Janet Liu is no stranger to a life shaped by history. Or rather, a history shaped by her life. But her rolling laughter and raw honesty reveal that she remains spry and young at heart to this day.
Born in 1951 to parents who fled the mass killings of landlords in communist China, Janet never felt at home in her birthplace of Taipei, Taiwan.
“Taiwan was just 10 years,” she says, although memories of life on the island remain: the taste of sweet sugarcane, for instance. Or lunchtime naps. Janet still remembers how some schoolchildren had holes in their shoes where their toes poked through.
Her father moved to Bloomington, Indiana, when she was 4 to work on a Ph.D. in nuclear physics. While waiting for permission to emigrate, Janet’s mother worked as an accountant and hired a caretaker for Janet and her little brother.
At that time, under the Magnuson Act (also known as the Chinese Exclusion Repeal Act), only 105 Chinese people were allowed into the United States each year.
“My father did not accept this situation,” Janet explained to a live audience in Portland, through the Portland Storytellers’ Guild in 2013. “He got together with other Chinese scientists and other professionals who (had) family in Taiwan. They approached (then-Attorney General) Robert Kennedy to ask him to help alleviate the hardship of being separated from their families.”
It worked.
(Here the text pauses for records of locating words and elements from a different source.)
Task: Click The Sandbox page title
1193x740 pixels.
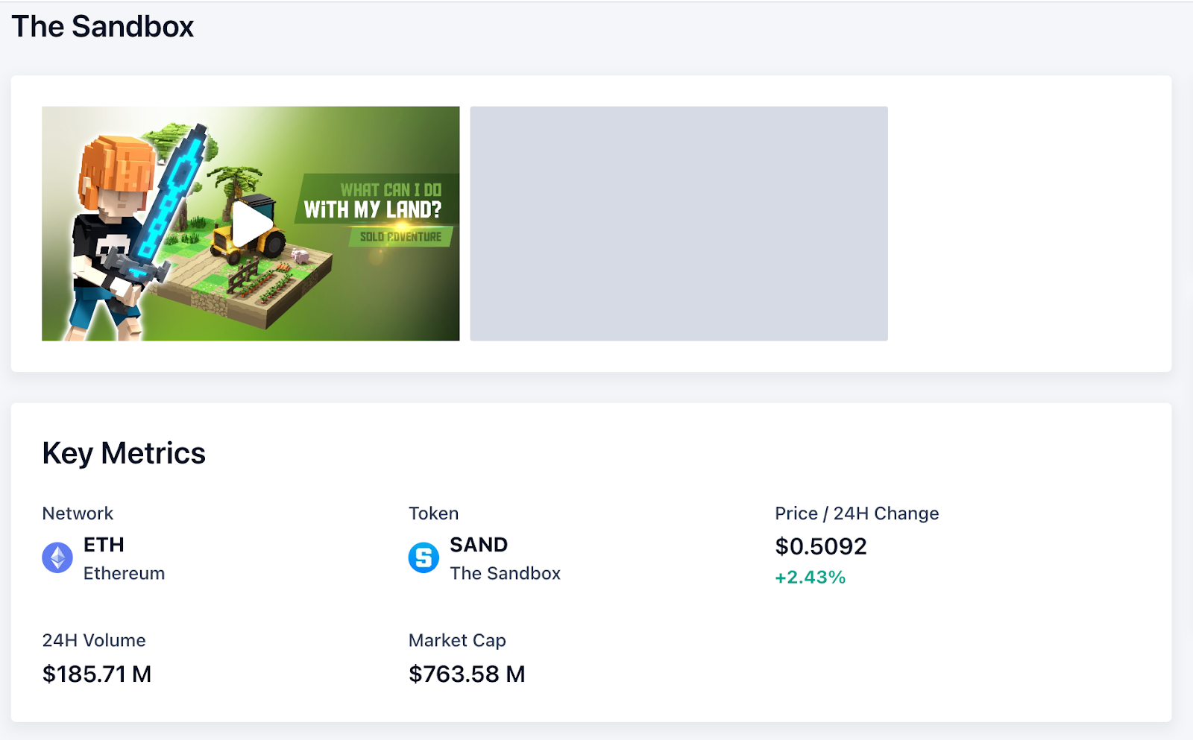Action: pos(103,27)
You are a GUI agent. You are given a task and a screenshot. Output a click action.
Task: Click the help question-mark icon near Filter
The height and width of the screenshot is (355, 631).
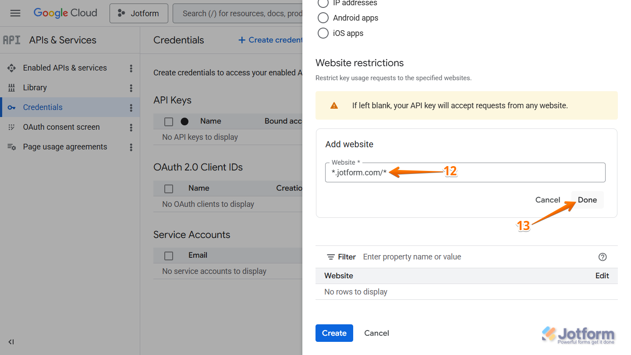[x=603, y=257]

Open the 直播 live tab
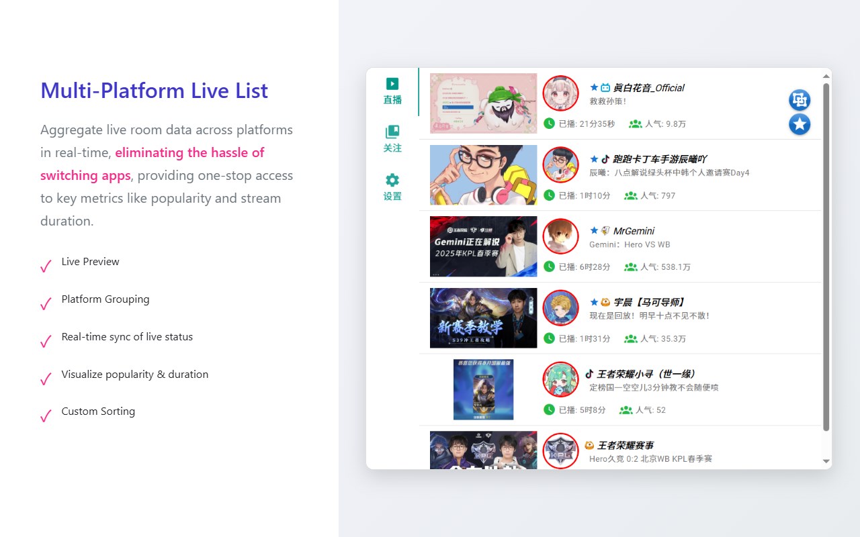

An executive order issued by his brother, President John F. Kennedy, allowed her family to fly to the U.S. in 1961, when Janet was 10.
Life in the Midwest meant snowy winters and a new language. Mostly it meant finally having a dad to look up to. After dinner, Janet’s father would put aside his work to help her with math homework.
“I know what a great gift that was,” Janet says. “A lot of people don’t have fathers like that.”
However, just a few months after becoming professor in Oklahoma, Janet’s father died unexpectedly. She’d only gotten to know him for a few years.
The loss spelled uncertainty for her family’s immigration status. Janet used her English-language skills to translate deportation notices for her mother, at a time when most kids her age were reading comic books and magazines.
Eventually, Janet’s mother moved them to California to be closer to family. In 1968, they gained legal U.S. residency.
Janet graduated high school early and went to San Jose State University to study math; she eventually transferred to the University of California, Berkeley. She remembers exiting the library, her eyes stinging from tear gas that the police had released on student protesters there.
“I was very intent on studying,” Janet says. “I had to relieve my mom, she had worked hard.”
Janet worked harder still, graduating at age 20. She bought a house with her mother and became a computer programmer.
It was the 1970s, and she was one of few women programmers of that time.
“I was okay with it,” Janet recalls. “When I was taking math in college, I was often the only woman in my math class. I ignored the counselor. I ignored the boys.”
Janet started making money to support herself and her family.
“It was freedom,” she says.
But following layoffs of noncitizens at her company, she knew she needed to make herself more employable. So she got her Master of Business Administration in Finance. She also invested in real estate, and got a job in Silicon Valley.
Janet found power in having financial control after years of precarity — and still does today. She laughs as she reveals that she owns the complex of which her own modest condo is a part.
She later married, had a daughter and moved to Lake Oswego, Oregon.
Janet’s husband was violent, and after 12 years, she found the strength to leave the situation.
“My mother died and her death caused me to go through some thinking,” Janet says. “I realized that life is short and sometimes you have to make hard decisions.”
Today, Janet lives in Beaverton, Oregon. She loves to bike and ski, to play her piano and volunteer. She loves to laugh loudly and tell stories. She is patiently awaiting her daughter’s return to Oregon from Hawaii, where she works in the Navy as a dentist.
“I understand the hardships I’ve gone through,” Janet says. “I think I’ve paid my tuition.”
As a treat, she says she’ll be trying out business-class flying for the first time during her next trip to Taiwan.
“Twelve-hour flights are hard on the body these days,” Janet says with a laugh.